- Exercise details
Please report each line of the data below that contains "field".

- Provided material
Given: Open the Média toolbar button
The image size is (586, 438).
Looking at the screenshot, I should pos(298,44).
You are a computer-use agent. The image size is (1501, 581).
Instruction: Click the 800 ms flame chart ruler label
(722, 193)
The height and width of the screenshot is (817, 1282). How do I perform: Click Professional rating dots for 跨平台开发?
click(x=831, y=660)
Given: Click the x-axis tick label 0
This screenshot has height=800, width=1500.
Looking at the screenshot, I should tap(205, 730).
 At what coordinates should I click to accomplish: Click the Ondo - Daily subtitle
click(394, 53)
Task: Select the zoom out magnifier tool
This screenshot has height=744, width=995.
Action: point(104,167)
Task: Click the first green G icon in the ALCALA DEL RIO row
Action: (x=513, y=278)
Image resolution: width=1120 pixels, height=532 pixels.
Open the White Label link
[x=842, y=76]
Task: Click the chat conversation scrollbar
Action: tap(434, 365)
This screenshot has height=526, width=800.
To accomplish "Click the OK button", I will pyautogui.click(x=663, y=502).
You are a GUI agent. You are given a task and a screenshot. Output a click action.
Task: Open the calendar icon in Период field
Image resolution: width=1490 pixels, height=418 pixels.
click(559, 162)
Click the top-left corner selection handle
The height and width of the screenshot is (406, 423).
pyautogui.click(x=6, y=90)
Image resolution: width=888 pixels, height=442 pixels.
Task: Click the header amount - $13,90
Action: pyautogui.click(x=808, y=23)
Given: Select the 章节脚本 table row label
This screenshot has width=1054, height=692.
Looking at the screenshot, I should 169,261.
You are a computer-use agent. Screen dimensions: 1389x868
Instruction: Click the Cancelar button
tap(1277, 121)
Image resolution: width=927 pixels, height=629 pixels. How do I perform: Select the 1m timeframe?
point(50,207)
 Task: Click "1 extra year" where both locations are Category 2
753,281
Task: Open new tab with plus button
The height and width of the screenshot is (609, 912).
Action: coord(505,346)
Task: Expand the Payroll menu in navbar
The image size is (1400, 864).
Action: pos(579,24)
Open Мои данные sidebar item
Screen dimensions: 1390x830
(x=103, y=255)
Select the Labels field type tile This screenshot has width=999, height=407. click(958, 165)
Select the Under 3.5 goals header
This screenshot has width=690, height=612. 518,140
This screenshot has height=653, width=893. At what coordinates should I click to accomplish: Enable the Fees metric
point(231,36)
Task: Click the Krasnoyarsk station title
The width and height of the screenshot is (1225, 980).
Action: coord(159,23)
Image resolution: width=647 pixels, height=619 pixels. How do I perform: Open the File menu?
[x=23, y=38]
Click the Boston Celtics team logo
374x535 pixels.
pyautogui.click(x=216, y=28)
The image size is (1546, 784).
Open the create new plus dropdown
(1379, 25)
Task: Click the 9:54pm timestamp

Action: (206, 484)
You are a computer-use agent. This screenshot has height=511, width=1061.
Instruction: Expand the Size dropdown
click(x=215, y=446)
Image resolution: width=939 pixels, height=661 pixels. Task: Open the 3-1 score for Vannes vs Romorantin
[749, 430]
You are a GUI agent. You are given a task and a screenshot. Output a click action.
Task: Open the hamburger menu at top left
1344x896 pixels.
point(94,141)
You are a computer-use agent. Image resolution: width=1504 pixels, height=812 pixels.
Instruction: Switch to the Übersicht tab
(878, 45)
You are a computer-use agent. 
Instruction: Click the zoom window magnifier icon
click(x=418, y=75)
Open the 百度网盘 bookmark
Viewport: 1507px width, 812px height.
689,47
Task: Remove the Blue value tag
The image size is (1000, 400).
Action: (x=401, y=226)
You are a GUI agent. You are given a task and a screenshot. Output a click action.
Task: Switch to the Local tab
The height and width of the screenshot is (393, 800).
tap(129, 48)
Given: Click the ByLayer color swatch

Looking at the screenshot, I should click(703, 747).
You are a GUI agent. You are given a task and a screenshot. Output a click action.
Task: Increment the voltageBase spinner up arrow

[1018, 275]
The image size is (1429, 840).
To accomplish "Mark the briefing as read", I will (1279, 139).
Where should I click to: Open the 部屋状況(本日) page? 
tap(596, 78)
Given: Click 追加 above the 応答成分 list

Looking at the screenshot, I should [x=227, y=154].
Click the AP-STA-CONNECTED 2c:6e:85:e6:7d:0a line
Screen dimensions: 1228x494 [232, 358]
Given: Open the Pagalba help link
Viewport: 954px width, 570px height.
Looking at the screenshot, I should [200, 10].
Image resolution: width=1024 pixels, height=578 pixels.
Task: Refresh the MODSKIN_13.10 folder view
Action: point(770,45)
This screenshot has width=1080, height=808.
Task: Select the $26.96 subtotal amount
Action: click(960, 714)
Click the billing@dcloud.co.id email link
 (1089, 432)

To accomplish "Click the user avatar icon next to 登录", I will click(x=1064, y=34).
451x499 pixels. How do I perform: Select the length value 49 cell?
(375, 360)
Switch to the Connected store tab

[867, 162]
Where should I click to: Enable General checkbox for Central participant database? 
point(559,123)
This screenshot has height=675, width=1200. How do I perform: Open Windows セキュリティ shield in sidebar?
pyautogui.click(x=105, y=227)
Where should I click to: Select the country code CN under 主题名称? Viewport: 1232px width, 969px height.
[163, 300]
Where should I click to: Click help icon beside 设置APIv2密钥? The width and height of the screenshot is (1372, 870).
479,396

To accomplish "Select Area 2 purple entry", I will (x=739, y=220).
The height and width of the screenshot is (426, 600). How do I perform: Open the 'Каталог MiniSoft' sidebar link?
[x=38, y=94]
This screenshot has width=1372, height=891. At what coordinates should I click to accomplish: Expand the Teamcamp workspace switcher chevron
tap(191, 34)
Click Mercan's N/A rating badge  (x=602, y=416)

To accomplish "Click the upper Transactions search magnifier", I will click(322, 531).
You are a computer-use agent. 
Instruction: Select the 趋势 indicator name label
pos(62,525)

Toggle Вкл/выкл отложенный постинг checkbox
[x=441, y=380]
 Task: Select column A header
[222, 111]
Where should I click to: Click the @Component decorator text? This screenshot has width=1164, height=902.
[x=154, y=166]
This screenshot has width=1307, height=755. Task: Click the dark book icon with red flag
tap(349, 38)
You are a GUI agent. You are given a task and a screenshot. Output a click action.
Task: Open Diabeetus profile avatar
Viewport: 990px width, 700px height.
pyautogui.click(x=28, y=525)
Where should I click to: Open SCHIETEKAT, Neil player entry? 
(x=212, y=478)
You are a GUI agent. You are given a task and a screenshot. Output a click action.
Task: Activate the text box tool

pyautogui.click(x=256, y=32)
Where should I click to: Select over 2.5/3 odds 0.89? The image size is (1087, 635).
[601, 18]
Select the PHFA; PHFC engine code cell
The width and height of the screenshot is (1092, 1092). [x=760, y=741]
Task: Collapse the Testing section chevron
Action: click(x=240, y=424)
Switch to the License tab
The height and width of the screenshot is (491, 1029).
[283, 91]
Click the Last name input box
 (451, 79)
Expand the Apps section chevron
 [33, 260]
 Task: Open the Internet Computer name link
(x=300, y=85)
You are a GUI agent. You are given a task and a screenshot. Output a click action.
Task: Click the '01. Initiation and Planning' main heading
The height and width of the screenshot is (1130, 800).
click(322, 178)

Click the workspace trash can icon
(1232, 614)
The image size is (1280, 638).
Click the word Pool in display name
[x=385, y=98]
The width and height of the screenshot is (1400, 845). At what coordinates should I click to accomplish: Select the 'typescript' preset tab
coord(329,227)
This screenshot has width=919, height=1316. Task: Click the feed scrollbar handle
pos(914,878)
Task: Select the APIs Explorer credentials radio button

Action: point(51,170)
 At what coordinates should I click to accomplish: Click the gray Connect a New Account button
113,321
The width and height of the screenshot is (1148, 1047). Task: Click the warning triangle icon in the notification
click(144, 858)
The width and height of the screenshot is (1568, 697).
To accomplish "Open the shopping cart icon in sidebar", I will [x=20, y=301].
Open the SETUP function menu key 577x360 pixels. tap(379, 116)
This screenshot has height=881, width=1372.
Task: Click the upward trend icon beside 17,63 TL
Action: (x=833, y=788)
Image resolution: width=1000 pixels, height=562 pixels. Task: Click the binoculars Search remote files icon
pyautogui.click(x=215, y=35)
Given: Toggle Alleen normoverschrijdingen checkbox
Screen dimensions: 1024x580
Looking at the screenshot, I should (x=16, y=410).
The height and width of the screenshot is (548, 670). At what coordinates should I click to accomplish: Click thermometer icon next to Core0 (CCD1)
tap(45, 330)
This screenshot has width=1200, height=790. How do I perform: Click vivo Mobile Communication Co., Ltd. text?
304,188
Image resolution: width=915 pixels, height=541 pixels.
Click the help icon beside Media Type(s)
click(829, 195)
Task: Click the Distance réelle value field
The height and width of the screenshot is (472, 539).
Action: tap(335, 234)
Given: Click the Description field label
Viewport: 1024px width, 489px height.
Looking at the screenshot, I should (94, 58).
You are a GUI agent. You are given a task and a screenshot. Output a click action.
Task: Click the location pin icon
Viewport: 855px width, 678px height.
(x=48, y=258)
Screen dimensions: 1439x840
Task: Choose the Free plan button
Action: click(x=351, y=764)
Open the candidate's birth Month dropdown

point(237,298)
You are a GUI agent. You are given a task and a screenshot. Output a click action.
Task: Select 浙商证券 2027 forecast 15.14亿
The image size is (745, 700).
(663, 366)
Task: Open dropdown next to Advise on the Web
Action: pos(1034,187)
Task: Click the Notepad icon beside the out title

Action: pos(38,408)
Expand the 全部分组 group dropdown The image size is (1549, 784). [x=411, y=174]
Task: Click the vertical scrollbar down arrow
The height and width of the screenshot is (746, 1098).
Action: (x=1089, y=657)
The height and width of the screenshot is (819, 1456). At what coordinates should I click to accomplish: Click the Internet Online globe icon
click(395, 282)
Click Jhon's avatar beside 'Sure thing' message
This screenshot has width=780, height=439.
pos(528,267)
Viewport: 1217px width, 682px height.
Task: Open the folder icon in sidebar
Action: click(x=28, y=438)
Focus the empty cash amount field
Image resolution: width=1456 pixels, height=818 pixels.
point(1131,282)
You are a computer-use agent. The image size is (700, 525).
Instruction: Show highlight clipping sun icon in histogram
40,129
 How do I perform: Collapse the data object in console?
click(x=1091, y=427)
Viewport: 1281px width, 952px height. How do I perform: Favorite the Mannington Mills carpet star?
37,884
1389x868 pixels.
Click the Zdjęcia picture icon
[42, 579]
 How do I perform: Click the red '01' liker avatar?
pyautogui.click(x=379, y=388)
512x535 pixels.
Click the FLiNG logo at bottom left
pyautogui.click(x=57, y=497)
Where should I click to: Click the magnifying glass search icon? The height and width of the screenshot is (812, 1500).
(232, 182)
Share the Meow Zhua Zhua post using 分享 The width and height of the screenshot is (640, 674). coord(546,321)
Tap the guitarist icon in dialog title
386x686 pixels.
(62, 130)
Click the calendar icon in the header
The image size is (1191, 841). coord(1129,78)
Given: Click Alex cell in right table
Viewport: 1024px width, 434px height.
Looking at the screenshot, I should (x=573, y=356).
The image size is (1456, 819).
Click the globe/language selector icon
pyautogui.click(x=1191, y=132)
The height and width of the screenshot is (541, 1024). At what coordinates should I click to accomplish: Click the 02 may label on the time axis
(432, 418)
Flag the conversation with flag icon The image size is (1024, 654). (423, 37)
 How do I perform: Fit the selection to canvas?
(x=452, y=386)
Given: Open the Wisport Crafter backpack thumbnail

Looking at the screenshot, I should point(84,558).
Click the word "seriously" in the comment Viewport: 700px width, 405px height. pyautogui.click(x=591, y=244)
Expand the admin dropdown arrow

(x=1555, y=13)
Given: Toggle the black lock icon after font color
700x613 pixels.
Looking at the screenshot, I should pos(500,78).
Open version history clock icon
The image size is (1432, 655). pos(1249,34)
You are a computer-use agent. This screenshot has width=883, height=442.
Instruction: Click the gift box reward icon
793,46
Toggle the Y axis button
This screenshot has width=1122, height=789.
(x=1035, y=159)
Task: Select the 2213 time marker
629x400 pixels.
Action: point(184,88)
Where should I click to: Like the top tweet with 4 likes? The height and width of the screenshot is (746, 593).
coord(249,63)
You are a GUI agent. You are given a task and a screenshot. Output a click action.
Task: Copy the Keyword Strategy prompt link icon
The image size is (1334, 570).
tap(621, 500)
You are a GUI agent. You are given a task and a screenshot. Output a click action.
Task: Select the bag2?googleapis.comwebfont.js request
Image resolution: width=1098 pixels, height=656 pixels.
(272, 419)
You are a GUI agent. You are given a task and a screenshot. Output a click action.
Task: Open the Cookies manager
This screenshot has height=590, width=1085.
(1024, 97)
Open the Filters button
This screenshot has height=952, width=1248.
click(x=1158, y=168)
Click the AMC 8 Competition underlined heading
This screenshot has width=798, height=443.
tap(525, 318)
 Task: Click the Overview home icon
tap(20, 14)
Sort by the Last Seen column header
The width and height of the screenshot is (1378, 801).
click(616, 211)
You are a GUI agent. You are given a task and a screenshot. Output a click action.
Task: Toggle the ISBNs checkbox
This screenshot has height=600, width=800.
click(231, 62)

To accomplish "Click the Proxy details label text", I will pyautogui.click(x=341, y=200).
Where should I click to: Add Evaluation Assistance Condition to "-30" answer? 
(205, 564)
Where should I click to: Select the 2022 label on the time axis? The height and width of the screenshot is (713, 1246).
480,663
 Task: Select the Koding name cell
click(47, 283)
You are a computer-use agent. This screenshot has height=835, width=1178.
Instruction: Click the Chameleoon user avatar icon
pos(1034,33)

- Solution to this exercise
Task: Open the calendar icon in Период field
Select the Labels field type tile This screenshot has width=999, height=407. click(958, 165)
Task: Click the Distance réelle value field
Given: Click the Description field label
Focus the empty cash amount field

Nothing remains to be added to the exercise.